The mit out sound posse seem to come out of the same film school, given a list of themes or topics to choose from and expound visually. The dominant strain being myth, folklore and other horror tributaries, could be a harboring of the dark side or scary monsters bubbling underneath the surface if not within spitting distance.

There is also a hankering for nostalgia or serial throwbacks to the old days, when things were simpler and in black and white, as if the recurrent lockdowns under which these films were made pared down life to the basics, and one began to appreciate pleasures formerly taken for granted but now all the more necessary – as in human touch or face-to-face conversation.

Four of the nine resolve in homosexual endings, three of them woman to woman (Ang 3 Hambog, Dikit and I need More than Tofu and Other Vegetables), and the lone counterpart of male gays kissing underneath a stubby tree in Alingasngas ng mga Kuliglig. Could be disparate statements on double solitude.

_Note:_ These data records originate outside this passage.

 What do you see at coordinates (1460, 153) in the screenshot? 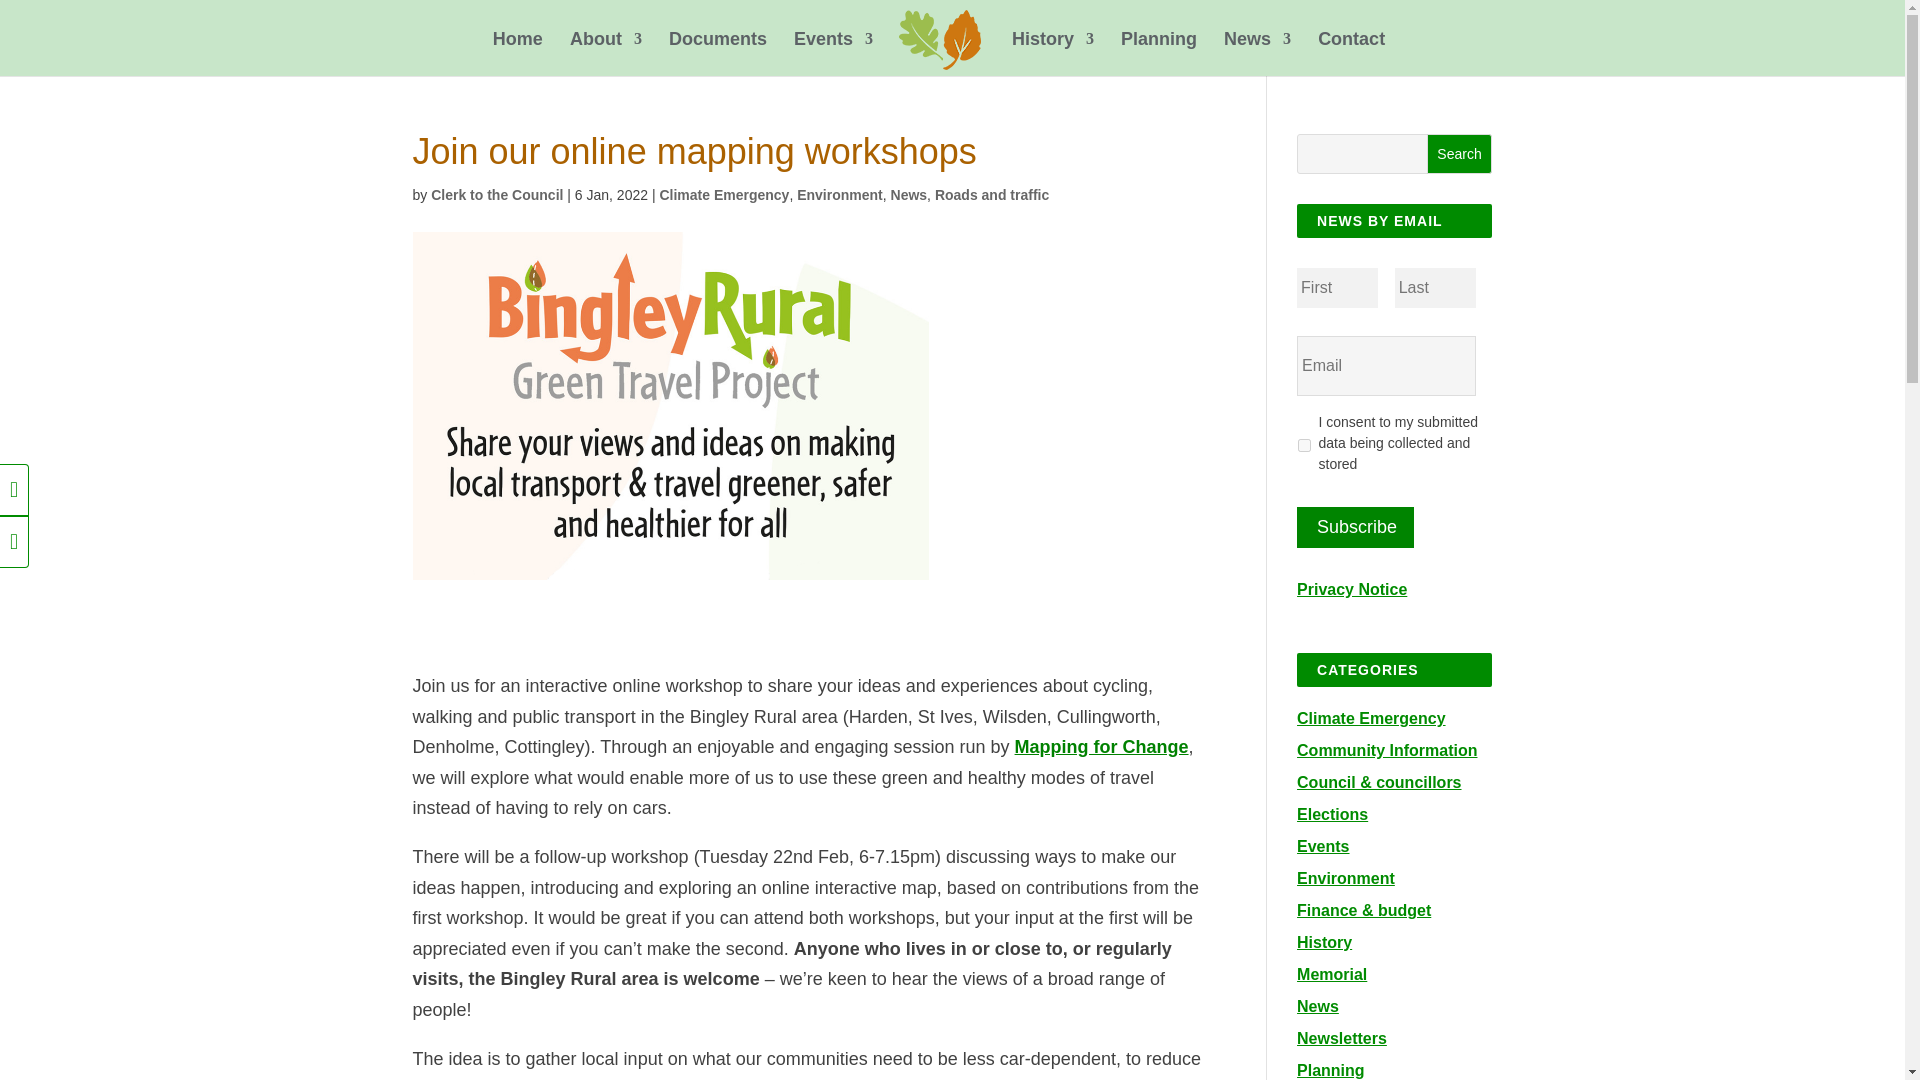
I see `Search` at bounding box center [1460, 153].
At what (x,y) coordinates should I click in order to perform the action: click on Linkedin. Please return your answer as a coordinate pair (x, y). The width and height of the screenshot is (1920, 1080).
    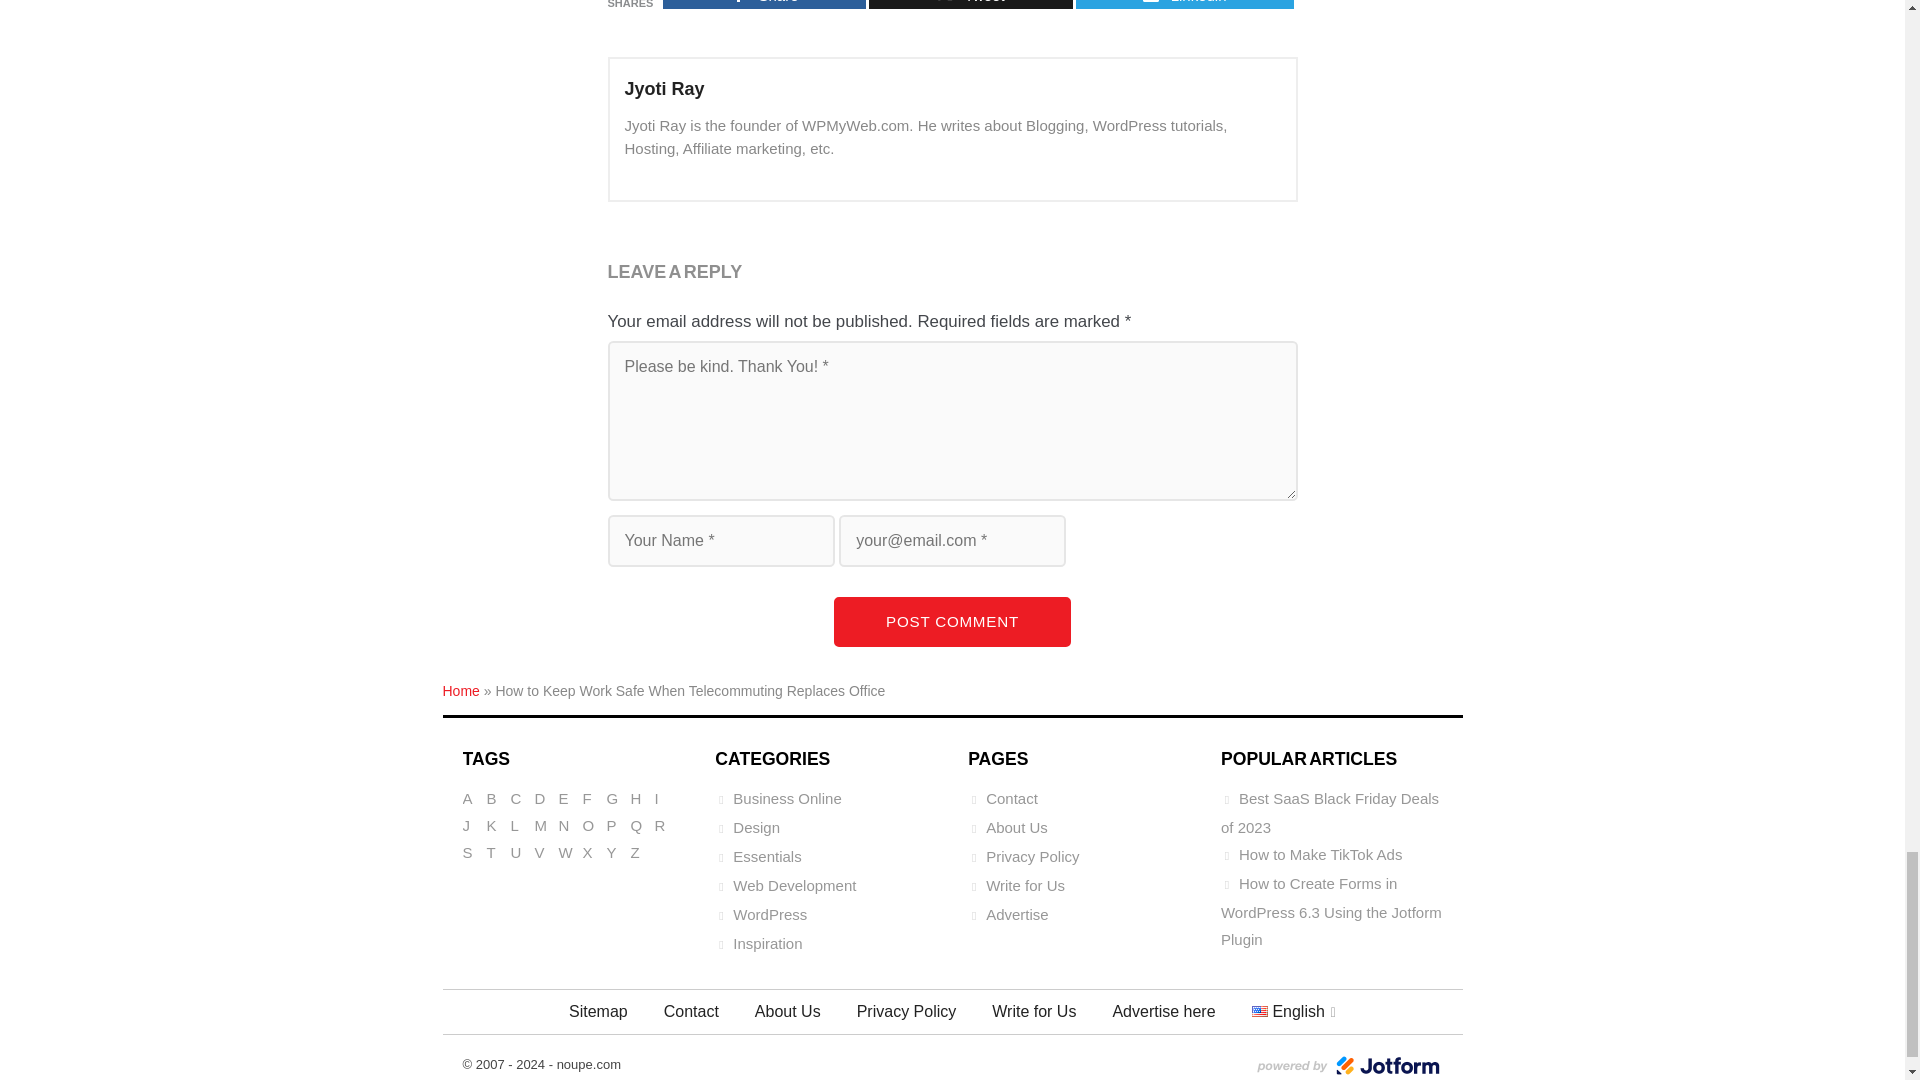
    Looking at the image, I should click on (1184, 4).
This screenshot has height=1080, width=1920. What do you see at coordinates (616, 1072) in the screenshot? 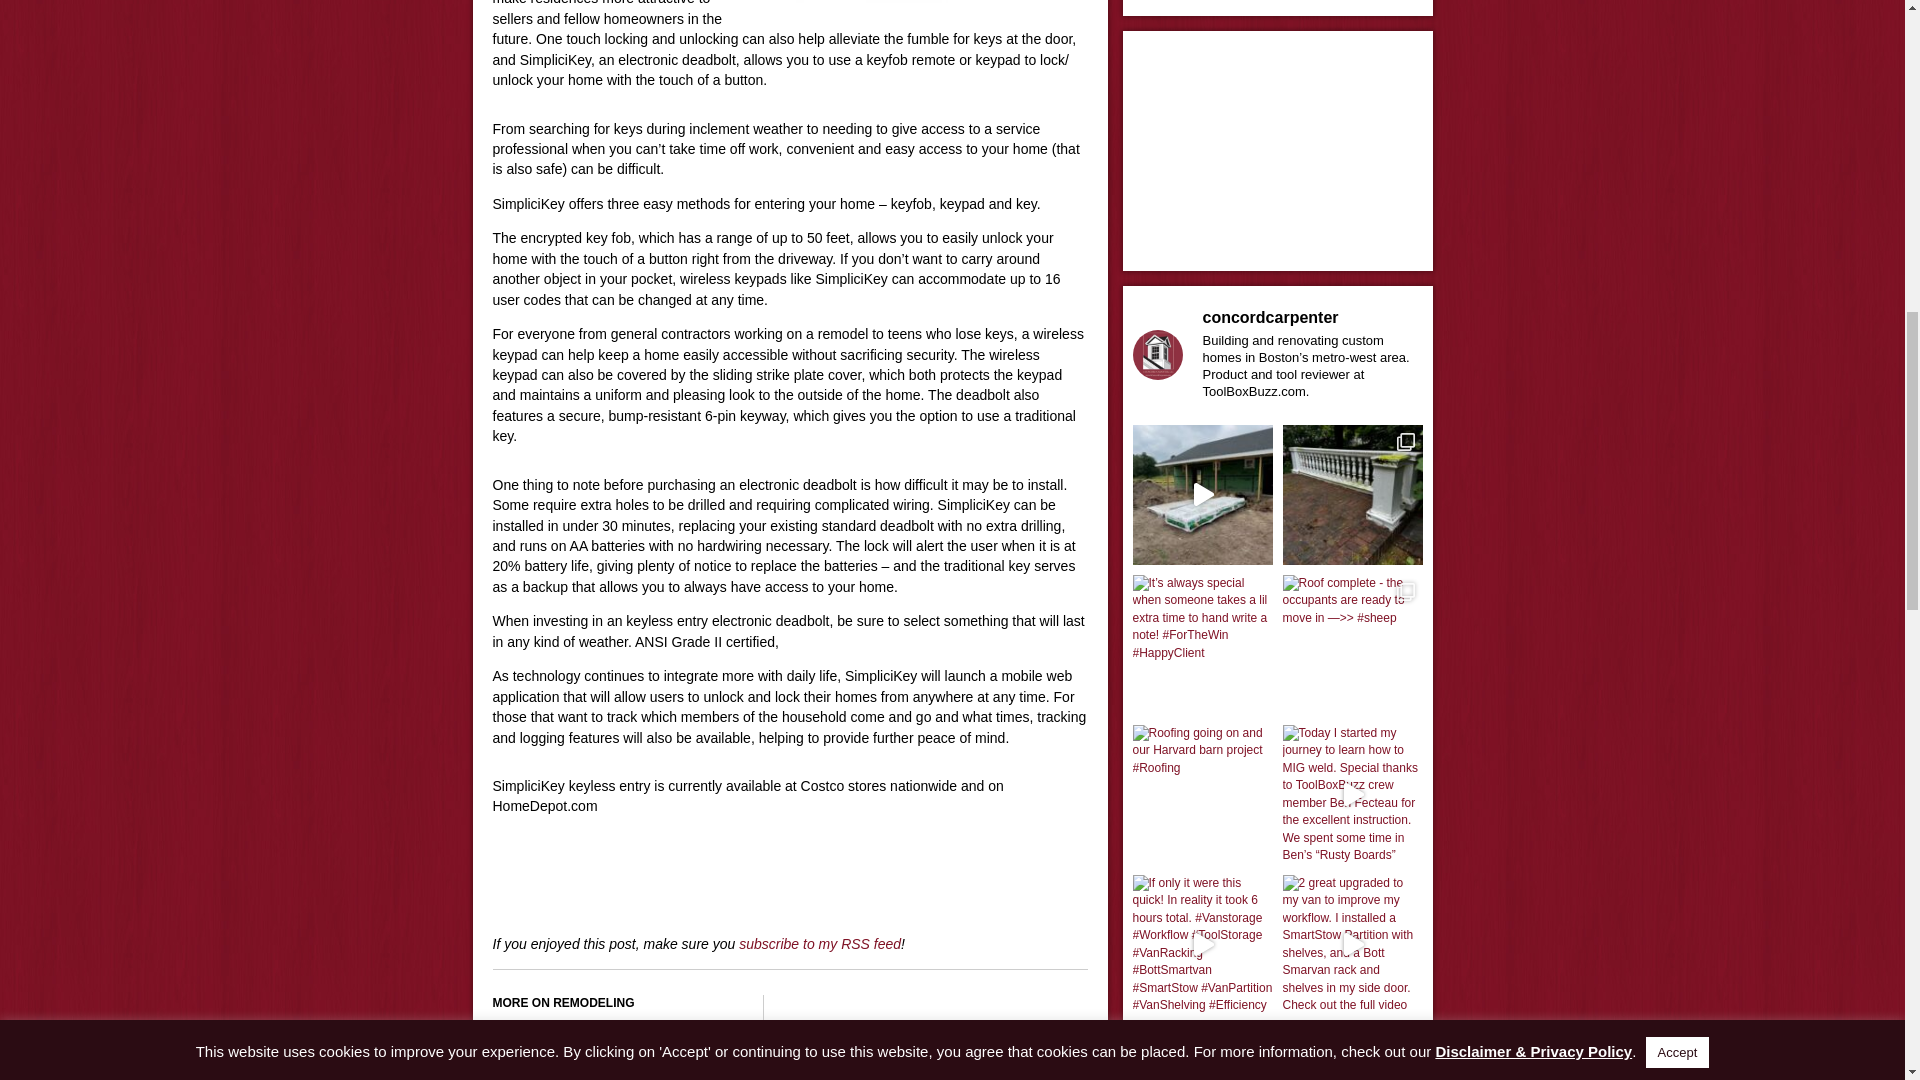
I see `What Contractors Should Do At The Gym` at bounding box center [616, 1072].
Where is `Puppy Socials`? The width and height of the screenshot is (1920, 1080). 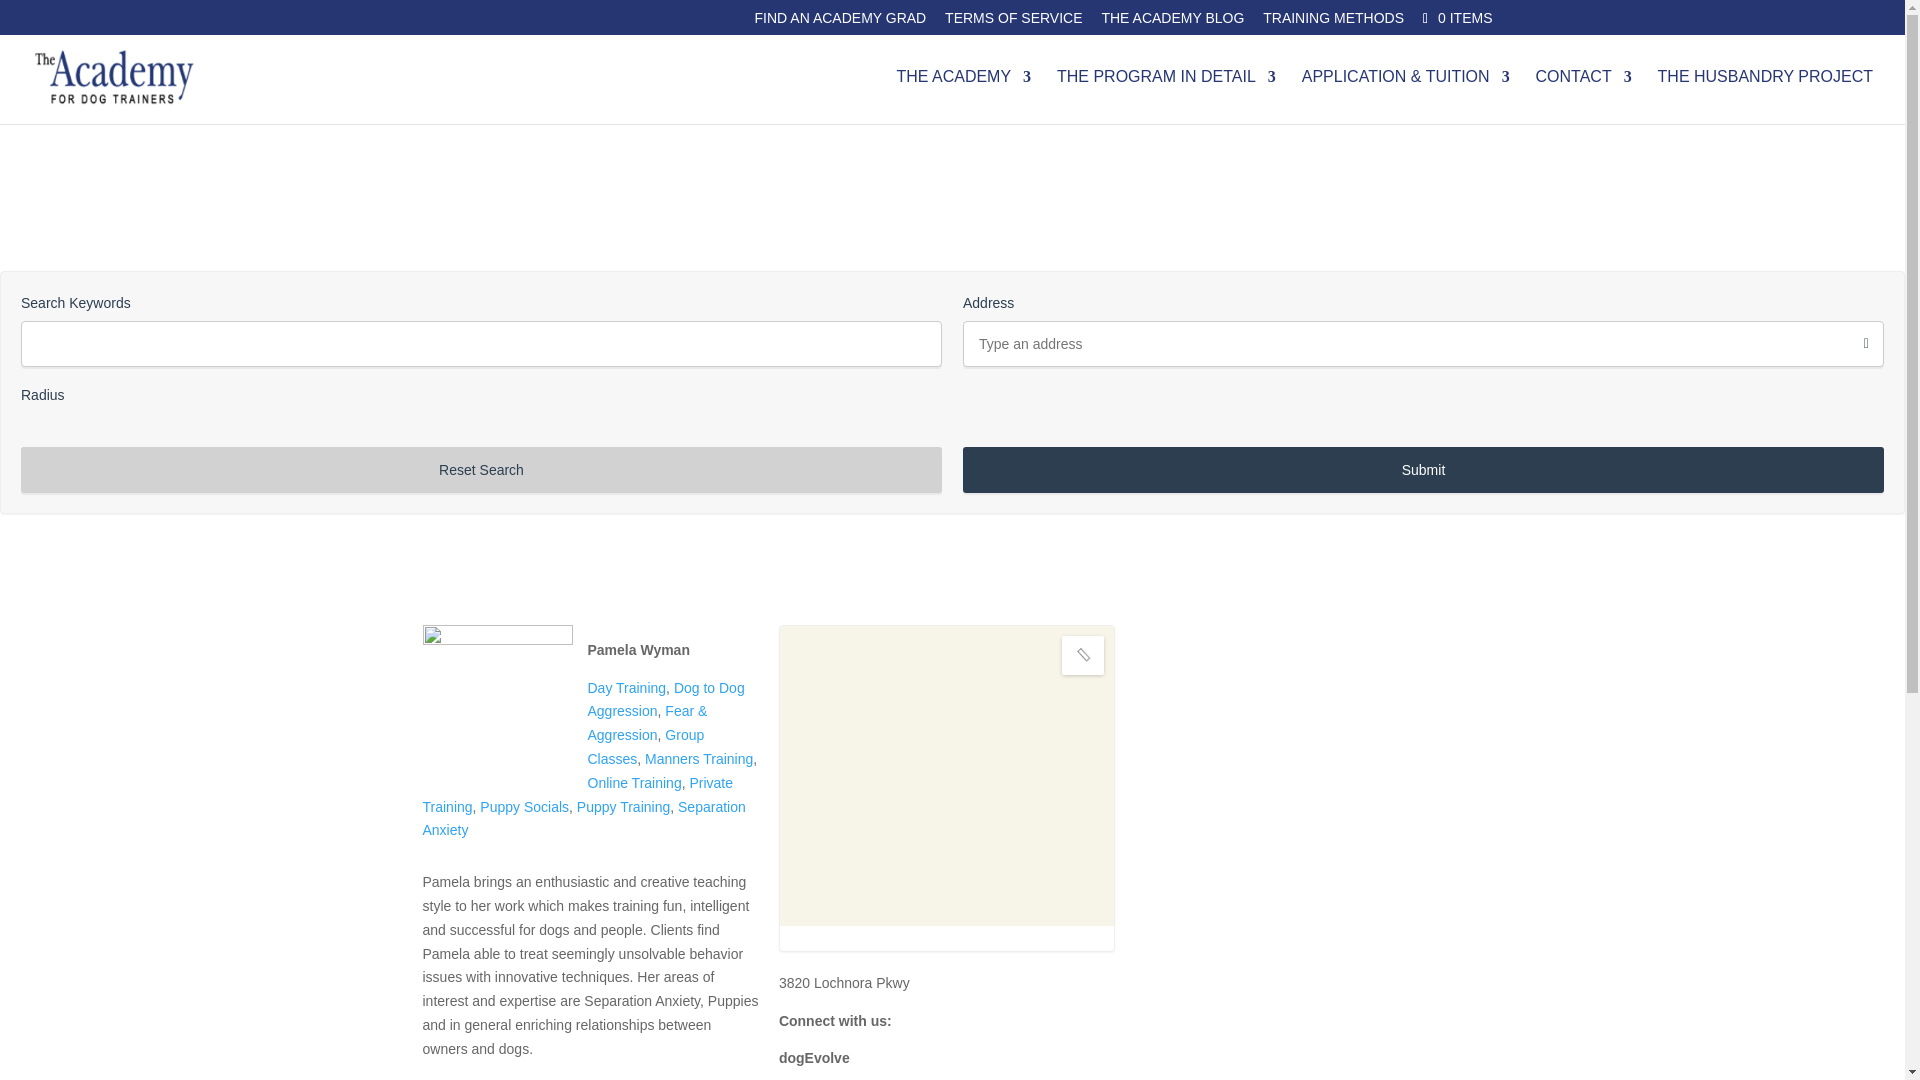
Puppy Socials is located at coordinates (524, 807).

Dikit innovates on the use of the split screen in telling parallel narratives, but the overall bloody proceedings could barely live up to the gore of its convictions. More than Tofu has its moments in placing a lesbian affair on the crossroads of domesticity, and Alingasngas also imparts some cinematic flair with its failed herbolario falling for a tree spirit. 3 Hambog is one of few that has lightness and humor, and could have been separated at birth from Ha-ha-Hambog.

Still what a rich feast it is, despite the occasional discrepancies and slightly atonal digressions, notwithstanding some malapropisms, here at any rate is the new unmuted generation, with music by the Silent Sessionistas.